引文段落
东北网6月4日讯 5月17日,中国商业登山队A组7名成员成功登顶珠峰,撤退至8650米时,成员中一浙江山友突然出现脑水肿,生命垂危。在距峰顶垂直距离400米处等待登顶的10名B组队员闻迅后主动放弃登顶,贡献出自己的氧气和向导,成功地完成了8650米的营救。B组的10名队员中,就有来自哈尔滨的冯威。

5月22日,冯威悄悄从拉萨回到了哈尔滨,和平时出差回来没什么两样,他很快进入到工作状态。
同时,冯威还恢复了正常的体能训练,为6月中旬开始他的“滑翔伞季”,进行身体上的各项准备。
对于一周前在珠峰8400米高度做出的救人抉择,他不愿过多提及,甚至谢绝了多家媒体的采访。冯威说,登山只是他的个人爱好,与任何人和组织无关。救人只是他的本能选择,他绝不希望被冠以英雄之类的头衔。
在珠峰海拔8400米处,冯威放弃登顶选择了救人。
玩的“高度”
玩大的冯威长大了还在玩。不同的是,他的坚持、努力和认真,让他真的玩出了“花样”
冯威很“低调”,记者几次邀约采访均被婉言谢绝。最后,记者通过朋友的朋友等一连串私人关系,找到了冯威的铁杆山友“三杯”。在“三杯”的努力下,5月的最后一天,记者终于见到了冯威。
初见冯威,与记者的想象大相径庭:没有想象中极限达人的魁梧身材,身材消瘦,面容黝黑。唯一让人印象深刻的是,他的一双眼睛很有神。
43岁的冯威是“玩”大的。从小喜欢运动的他,几乎没有一刻停歇,总想做别人做不到的事,甚至不惜为此冒险,二十几年来,他坚持着每天十公里的长跑。儿时如此,长大成人也没有什么改变,即使今天已经成为一个成功的商人。他半开玩笑地谈及自己的生意:开始就是抱着玩玩的心态起家的,没想到一不留神就做起来了,比起别人做生意付出的努力,老天似乎更眷顾我。
玩归玩,但冯威玩的认真。
十年前,冯威几乎同时爱上了两件事,滑雪和滑翔伞。那个时候,尽管事业刚刚稳定,但为了能腾出时间来做这两件事,他“磕头做揖”,求爱人和弟弟等家人到公司帮他打理业务。脱了身的冯威,如同脱缰的野马,完全投入到自己的爱好中。

待办事项
1: 这篇关于冯威的报道中,冯威今年多少岁?
2: 列出这篇关于冯威的报道中提到的冯威从事的全部运动项目。
3: 接着这篇关于冯威的报道的最后一句往下续写。

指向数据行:
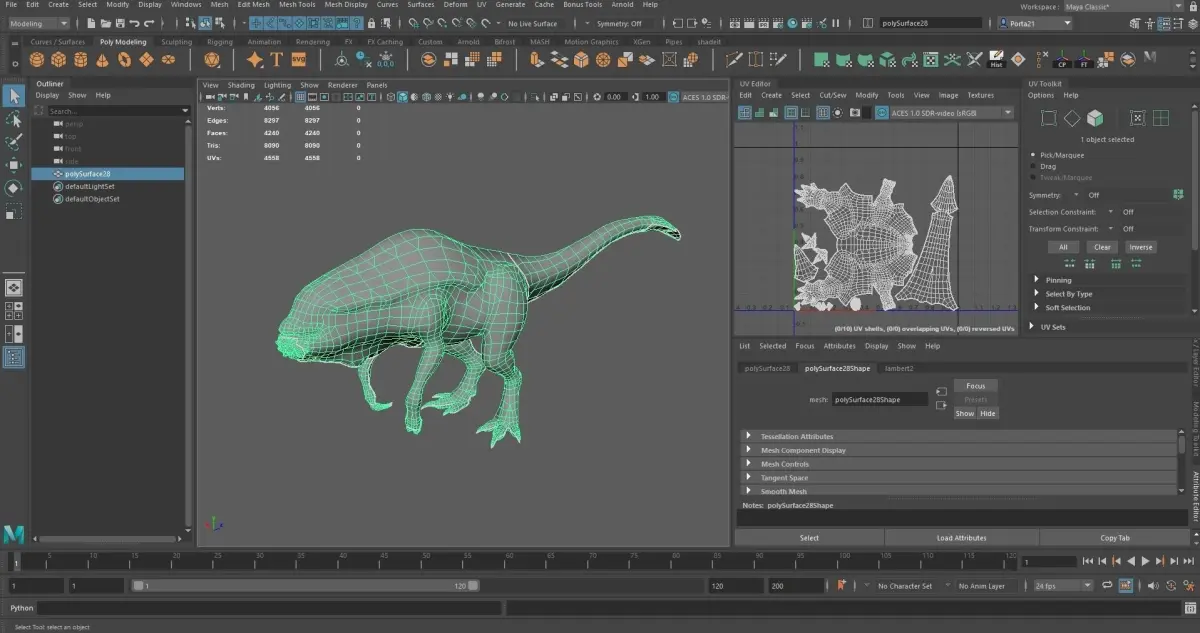Open the Mesh Tools menu

[x=296, y=5]
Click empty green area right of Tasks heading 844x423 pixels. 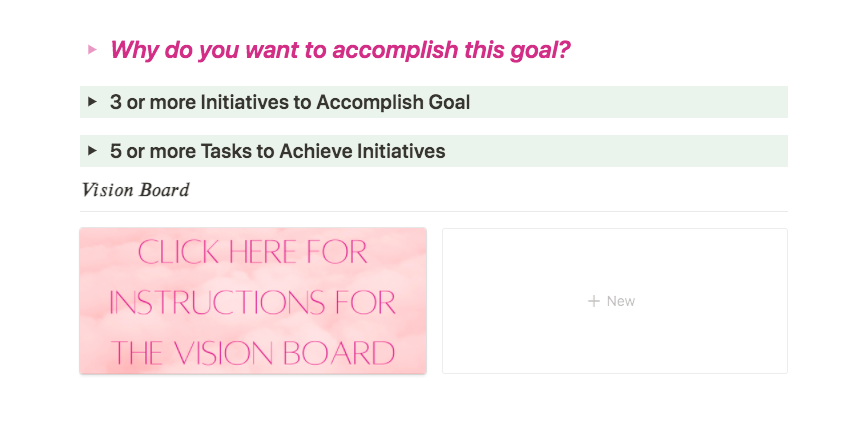620,151
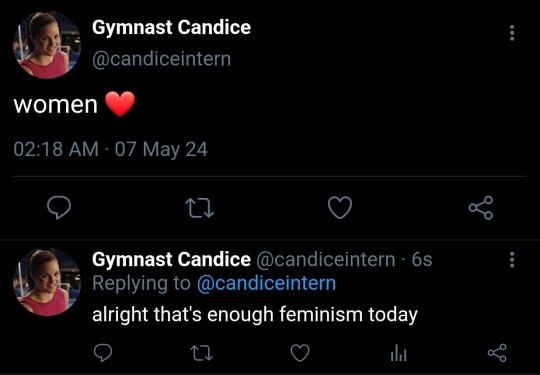
Task: Open three-dot menu of main tweet
Action: [512, 33]
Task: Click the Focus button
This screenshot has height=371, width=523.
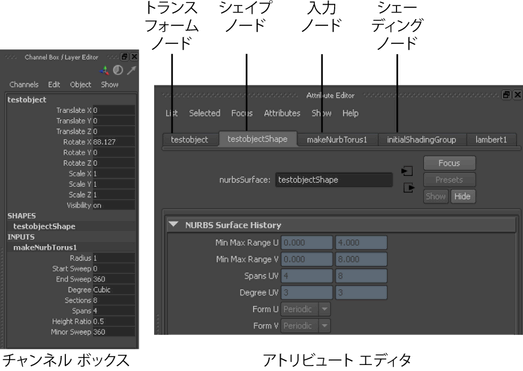Action: point(449,163)
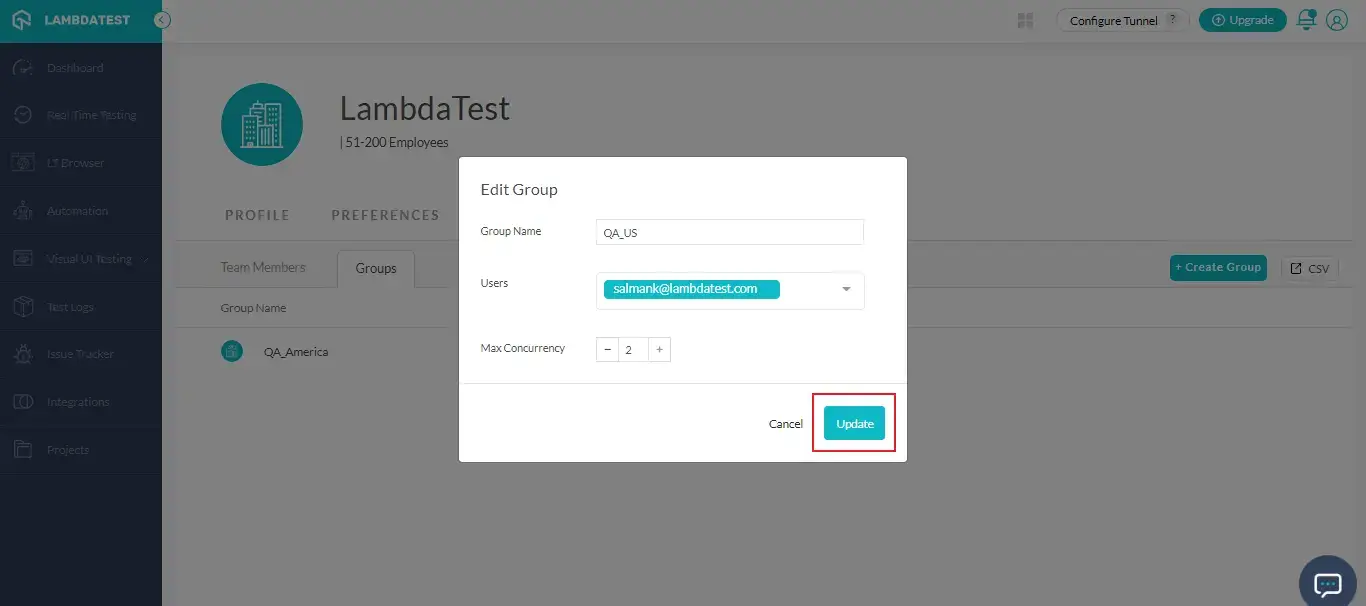Click the Configure Tunnel button
This screenshot has width=1366, height=606.
[x=1121, y=20]
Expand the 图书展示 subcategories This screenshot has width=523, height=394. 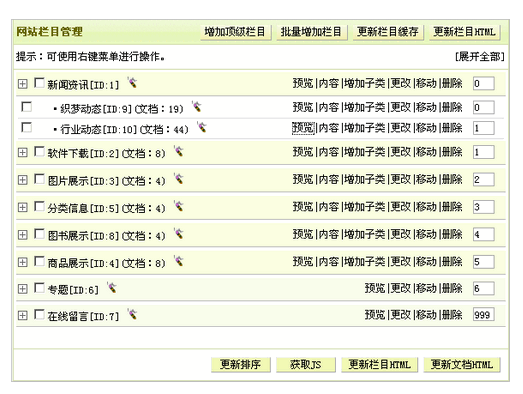click(22, 235)
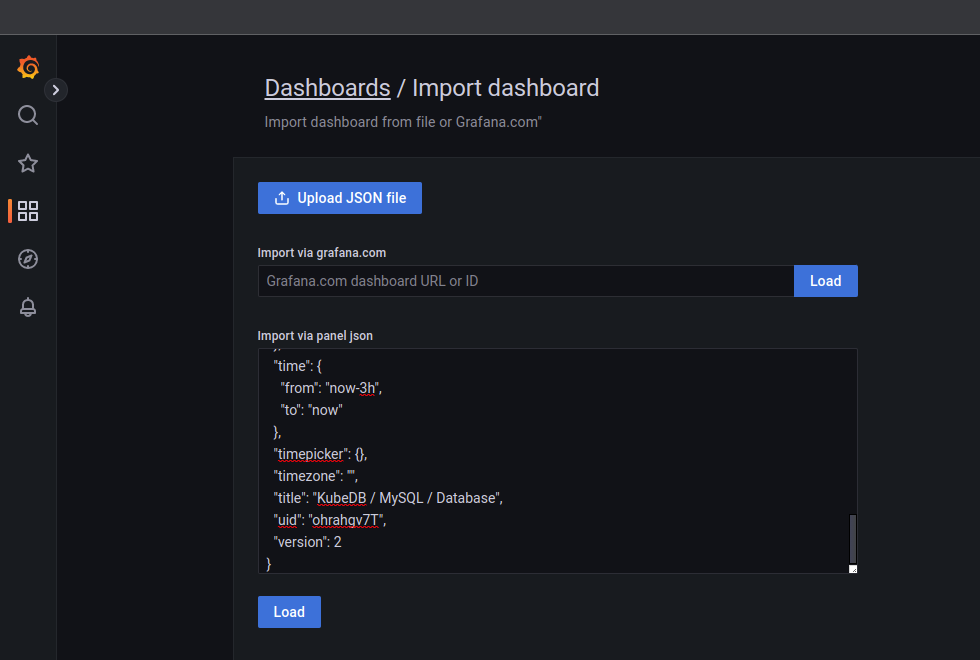Open Alerting via the bell icon
980x660 pixels.
(28, 307)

已解问题
1: 43岁。

2: 登山、长跑、滑雪、滑翔伞

3:
每年从6月中旬到11月中旬,冯威每个月都要去河南省的林州地区参加滑翔伞运动,一去就是半个月。11月中旬,冯威的滑雪季就开始了,最晚一直滑到第二年的4月底。虽然嘴上说这是玩,冯威玩的非常专业,也玩出了“高度”:他之所以去林州地区玩滑翔伞,是因为那里有全亚洲最好的滑翔伞场地。而且生性在“玩”上绝对认真的冯威非常刻苦,对此类运动也非常有天分,没玩多久,他就成了众多伞友中的佼佼者,经常在“伞季”开始的时候第一个下去试风。
而谈起滑雪,冯威有点小“骄傲”:“说起单板滑雪,省内几乎没有我的对手。”
三年前,冯威迷上了登山,并一路攀登。2012年7月,冯威登上了7500米高的新疆慕士塔格山。稍事休息后,他踏上随身携带的单板,一路滑下了山。他这一滑创了个第一,即第一个用单板滑雪方式滑下慕士塔格山的中国登山者。
山的高度
无论你在哪里,山就在那里,不离不弃。冯威说,迷上了登山,其实是迷上了攀登的感觉,迷上了征服高度带来的“快感”
心的“高度”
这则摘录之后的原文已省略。